• Data section
Start of Block

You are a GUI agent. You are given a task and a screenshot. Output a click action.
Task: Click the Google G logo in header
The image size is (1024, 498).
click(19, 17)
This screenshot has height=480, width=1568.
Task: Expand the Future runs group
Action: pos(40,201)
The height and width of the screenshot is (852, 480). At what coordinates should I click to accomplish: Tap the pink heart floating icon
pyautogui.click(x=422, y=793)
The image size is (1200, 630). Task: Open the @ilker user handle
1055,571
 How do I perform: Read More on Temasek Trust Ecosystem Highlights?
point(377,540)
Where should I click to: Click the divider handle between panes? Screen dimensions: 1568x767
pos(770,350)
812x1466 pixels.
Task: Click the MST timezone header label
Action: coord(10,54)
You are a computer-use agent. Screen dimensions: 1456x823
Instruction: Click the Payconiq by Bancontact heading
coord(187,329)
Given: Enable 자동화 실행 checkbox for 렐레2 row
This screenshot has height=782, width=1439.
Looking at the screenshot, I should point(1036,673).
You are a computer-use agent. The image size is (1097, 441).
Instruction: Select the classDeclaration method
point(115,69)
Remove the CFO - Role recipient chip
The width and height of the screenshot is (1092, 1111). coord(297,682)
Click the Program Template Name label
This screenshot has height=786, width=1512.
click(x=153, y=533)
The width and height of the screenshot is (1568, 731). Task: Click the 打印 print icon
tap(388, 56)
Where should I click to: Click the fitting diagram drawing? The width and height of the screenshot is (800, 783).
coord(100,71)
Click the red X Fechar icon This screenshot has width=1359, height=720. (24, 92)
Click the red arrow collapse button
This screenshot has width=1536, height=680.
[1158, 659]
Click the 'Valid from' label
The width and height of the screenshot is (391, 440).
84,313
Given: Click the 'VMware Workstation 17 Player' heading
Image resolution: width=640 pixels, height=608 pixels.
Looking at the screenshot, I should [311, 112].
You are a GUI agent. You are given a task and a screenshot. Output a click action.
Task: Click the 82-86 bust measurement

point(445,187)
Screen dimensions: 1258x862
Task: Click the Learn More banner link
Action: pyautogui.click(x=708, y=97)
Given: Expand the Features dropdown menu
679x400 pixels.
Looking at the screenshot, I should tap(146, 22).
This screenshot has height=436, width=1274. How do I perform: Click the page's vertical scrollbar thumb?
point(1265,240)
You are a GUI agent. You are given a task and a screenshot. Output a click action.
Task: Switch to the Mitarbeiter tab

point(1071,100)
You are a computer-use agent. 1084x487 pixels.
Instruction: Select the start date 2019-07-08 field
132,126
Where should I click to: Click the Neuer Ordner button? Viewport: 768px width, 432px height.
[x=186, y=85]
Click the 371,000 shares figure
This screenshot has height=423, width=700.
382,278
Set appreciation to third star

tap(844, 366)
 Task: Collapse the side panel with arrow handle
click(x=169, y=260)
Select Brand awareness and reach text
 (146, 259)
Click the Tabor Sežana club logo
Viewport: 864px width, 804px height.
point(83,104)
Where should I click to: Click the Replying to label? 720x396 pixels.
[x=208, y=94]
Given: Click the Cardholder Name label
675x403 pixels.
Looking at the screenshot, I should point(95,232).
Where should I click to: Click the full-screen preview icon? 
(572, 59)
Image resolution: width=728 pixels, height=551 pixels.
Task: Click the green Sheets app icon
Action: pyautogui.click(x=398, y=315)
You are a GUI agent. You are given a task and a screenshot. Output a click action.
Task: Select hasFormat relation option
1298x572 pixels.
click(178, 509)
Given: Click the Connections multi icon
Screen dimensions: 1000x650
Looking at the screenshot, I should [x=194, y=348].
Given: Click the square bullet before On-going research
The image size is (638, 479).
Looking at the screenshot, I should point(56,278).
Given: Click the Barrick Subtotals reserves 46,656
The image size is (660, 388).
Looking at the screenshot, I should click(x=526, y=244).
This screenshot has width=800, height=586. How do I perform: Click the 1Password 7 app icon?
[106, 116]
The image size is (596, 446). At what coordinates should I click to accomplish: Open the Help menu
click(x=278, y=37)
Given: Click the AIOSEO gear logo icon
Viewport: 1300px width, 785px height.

End of Block

• Work to be completed
The response should consist of every record above, reproduced exactly.

• Answer space
You are a GUI agent. You are given a task and a screenshot. Output a click action.
Task: Click the Google G logo in header
The image size is (1024, 498).
click(19, 17)
This screenshot has height=480, width=1568.
Task: Expand the Future runs group
Action: pos(40,201)
The height and width of the screenshot is (852, 480). At what coordinates should I click to accomplish: Tap the pink heart floating icon
pyautogui.click(x=422, y=793)
The image size is (1200, 630). Task: Open the @ilker user handle
1055,571
 How do I perform: Read More on Temasek Trust Ecosystem Highlights?
point(377,540)
Where should I click to: Click the divider handle between panes? Screen dimensions: 1568x767
pos(770,350)
812x1466 pixels.
Task: Click the MST timezone header label
Action: coord(10,54)
You are a computer-use agent. Screen dimensions: 1456x823
Instruction: Click the Payconiq by Bancontact heading
coord(187,329)
Given: Enable 자동화 실행 checkbox for 렐레2 row
This screenshot has height=782, width=1439.
Looking at the screenshot, I should point(1036,673).
You are a computer-use agent. The image size is (1097, 441).
Instruction: Select the classDeclaration method
point(115,69)
Remove the CFO - Role recipient chip
The width and height of the screenshot is (1092, 1111). coord(297,682)
Click the Program Template Name label
This screenshot has height=786, width=1512.
click(x=153, y=533)
The width and height of the screenshot is (1568, 731). Task: Click the 打印 print icon
tap(388, 56)
Where should I click to: Click the fitting diagram drawing? The width and height of the screenshot is (800, 783).
coord(100,71)
Click the red X Fechar icon This screenshot has width=1359, height=720. (24, 92)
Click the red arrow collapse button
This screenshot has width=1536, height=680.
[1158, 659]
Click the 'Valid from' label
The width and height of the screenshot is (391, 440).
84,313
Given: Click the 'VMware Workstation 17 Player' heading
Image resolution: width=640 pixels, height=608 pixels.
Looking at the screenshot, I should [311, 112].
You are a GUI agent. You are given a task and a screenshot. Output a click action.
Task: Click the 82-86 bust measurement

point(445,187)
Screen dimensions: 1258x862
Task: Click the Learn More banner link
Action: pyautogui.click(x=708, y=97)
Given: Expand the Features dropdown menu
679x400 pixels.
Looking at the screenshot, I should tap(146, 22).
This screenshot has height=436, width=1274. How do I perform: Click the page's vertical scrollbar thumb?
point(1265,240)
You are a GUI agent. You are given a task and a screenshot. Output a click action.
Task: Switch to the Mitarbeiter tab

point(1071,100)
You are a computer-use agent. 1084x487 pixels.
Instruction: Select the start date 2019-07-08 field
132,126
Where should I click to: Click the Neuer Ordner button? Viewport: 768px width, 432px height.
[x=186, y=85]
Click the 371,000 shares figure
This screenshot has height=423, width=700.
382,278
Set appreciation to third star

tap(844, 366)
 Task: Collapse the side panel with arrow handle
click(x=169, y=260)
Select Brand awareness and reach text
 (146, 259)
Click the Tabor Sežana club logo
Viewport: 864px width, 804px height.
point(83,104)
Where should I click to: Click the Replying to label? 720x396 pixels.
[x=208, y=94]
Given: Click the Cardholder Name label
675x403 pixels.
Looking at the screenshot, I should point(95,232).
Where should I click to: Click the full-screen preview icon? 
(572, 59)
Image resolution: width=728 pixels, height=551 pixels.
Task: Click the green Sheets app icon
Action: pyautogui.click(x=398, y=315)
You are a GUI agent. You are given a task and a screenshot. Output a click action.
Task: Select hasFormat relation option
1298x572 pixels.
click(178, 509)
Given: Click the Connections multi icon
Screen dimensions: 1000x650
Looking at the screenshot, I should [x=194, y=348].
Given: Click the square bullet before On-going research
The image size is (638, 479).
Looking at the screenshot, I should point(56,278).
Given: Click the Barrick Subtotals reserves 46,656
The image size is (660, 388).
Looking at the screenshot, I should click(x=526, y=244).
This screenshot has width=800, height=586. How do I perform: Click the 1Password 7 app icon?
[106, 116]
The image size is (596, 446). At what coordinates should I click to accomplish: Open the Help menu
click(x=278, y=37)
Given: Click the AIOSEO gear logo icon
Viewport: 1300px width, 785px height.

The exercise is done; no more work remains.